First-Rate Restaurants, Cafes, & Craft Beer

Toronto’s a foodies’ delight. Contemporary French, Detroit pizza, Indian-Pakistani fusion, Caribbean jerk chicken, Jewish soul food, Australian meat pies, Mexican street food, American barbeque, savory Japanese pancakes, homemade crepes, artisanal sourdough, fried watermelon, and ice cream sandwiches made with fresh-baked cookies ‒ even if you had four meals a day you wouldn’t be able to eat your way through it all, though that doesn’t stop many residents from trying.

However, the sprawling number of coffee shops make it clear most Torontonians prefer to start their day with a cup of coffee rather than a fancy meal. And while Starbucks and Tim Horton’s definitely have a home here, they can’t keep up with the independent cafes and micro roasters. They dominate the local coffee scene. There are nearly 1,700 spread throughout the city, so rest assured. No matter where you live, you won’t have to walk far for your caffeine fix.

Beer isn’t taken any less seriously. Toronto has over 40 breweries, with more springing up each week. Stop by for a pint and experience the heady mix of flavors brewed from local ingredients: barrel-aged beers, wild ale sours, citrus-spice lagers, pale gold kolsches, and small batch IPAs.

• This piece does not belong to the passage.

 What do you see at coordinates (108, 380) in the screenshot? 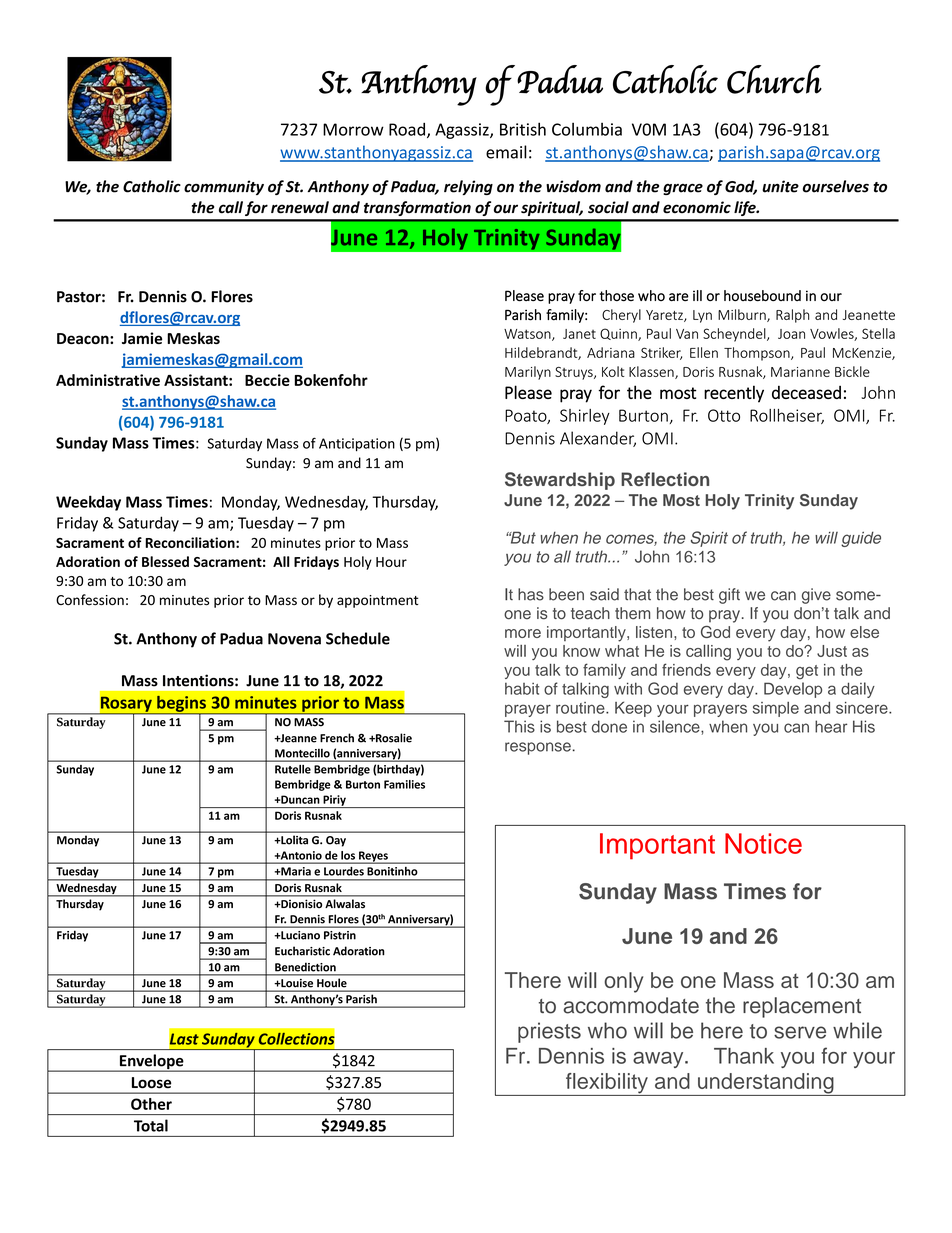
I see `Administrative` at bounding box center [108, 380].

High-Performing Public Schools

Toronto’s education system is well-funded and highly-rated. Public schools are free for families with residence permits. Most children attend schools in their neighborhood, but if there’s an open slot, parents can apply to any school in the district. However, local children are always given preference. 

Parents can choose to send their kids to private schools as well. Toronto’s Catholic School Board operates 195 schools, offering a well-rounded education for elementary and secondary school children. The city has 80 additional private academies as well. However, keep in mind that while private education in Toronto is excellent, tuition tends to be steep.

Dynamic Cultural Hub

Being bored in Toronto is hard work. There’s so much going on! The city’s home to seven major sports teams (Maple Leafs, Raptors, Blue Jays, Argonauts, Rock, Marlies, and Toronto F.C.), so no matter what sport you follow, there’s always a game to catch. 

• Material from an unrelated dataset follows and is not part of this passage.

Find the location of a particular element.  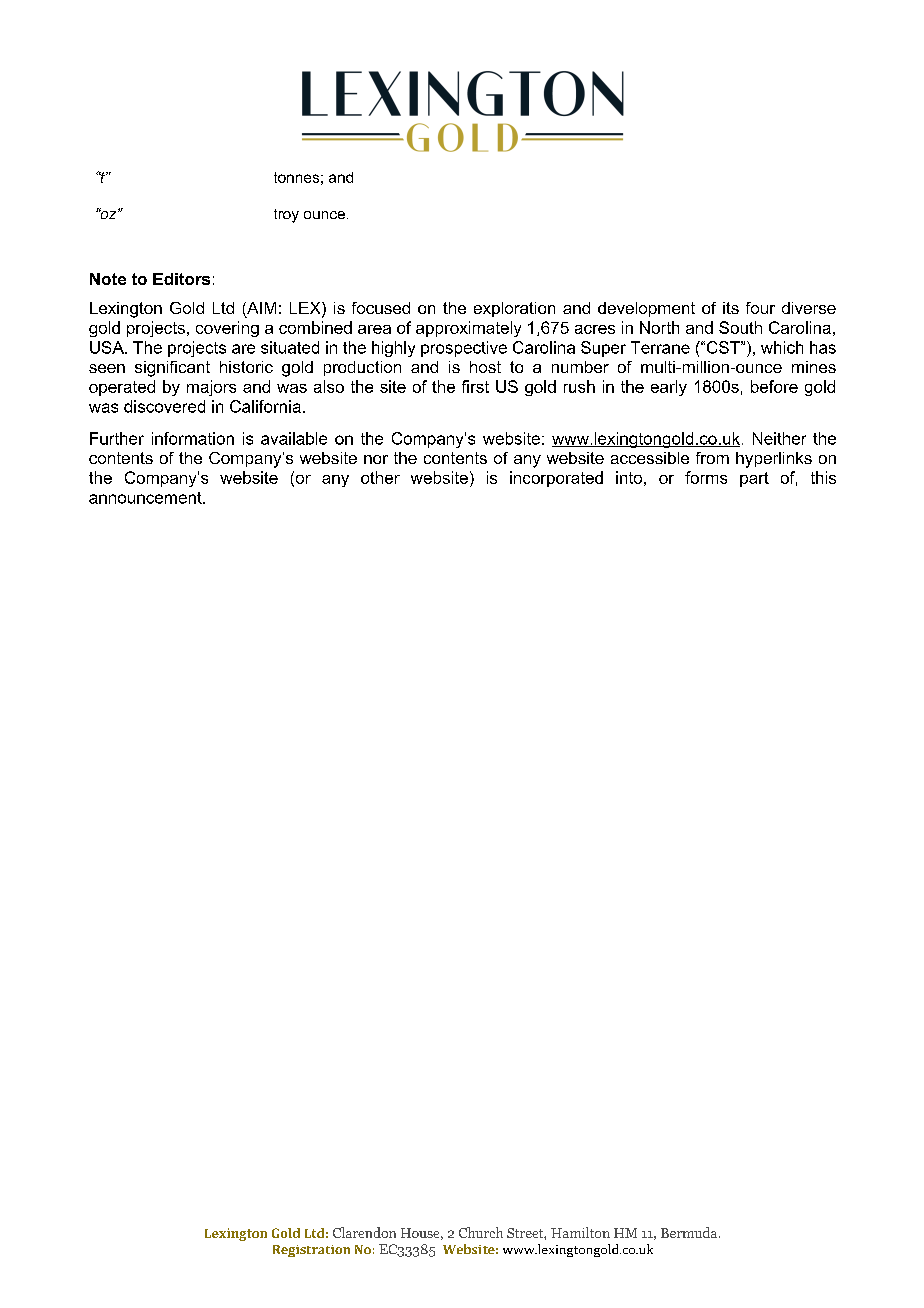

Church is located at coordinates (481, 1232).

But don’t worry. There’s plenty to keep you entertained in the off-season too. You can check out the secret Arthur Conan Doyle Room at the Toronto Library, crack open one of the rare books at the Monkey’s Paw, snap a selfie at the Vlog Vault, or visit one of the city’s many annual festivals, such as:


  • Toronto International Film Festival. A landmark showcase for independent filmmakers, held every year in the Bell Lightbox. It draws thousands of moviegoers and Hollywood stars. George Clooney, Bradley Cooper, Keira Knightley, and Lady Gaga have all walked Toronto’s red carpet. Notable films premiered at Toronto Film Festival include American Beauty, Slumdog Millionaire, and Green Book.

     

  • Canadian National Exhibition. The largest fair in Canada and the sixth largest in North America, featuring art exhibits, carnival rides, talent contests, gaming expos, live music, and an air show.

     

  • Royal Winter Fair. A celebration of food, agriculture, and horseback riding. Highlights include the Royal Rodeo, Royal Square Dancing Competition, and Royal Horse Show. In between, guests are invited to sample the food, check out the butter sculptures, or take a class at the Burnbrae Farms Culinary Academy.

     

  • Jazz Fest. Over 1,500 of the greatest musicians in North America descend on Toronto for ten days. Attendees can chill to some of the smoothest music in the world at some of the city’s greatest clubs and theaters.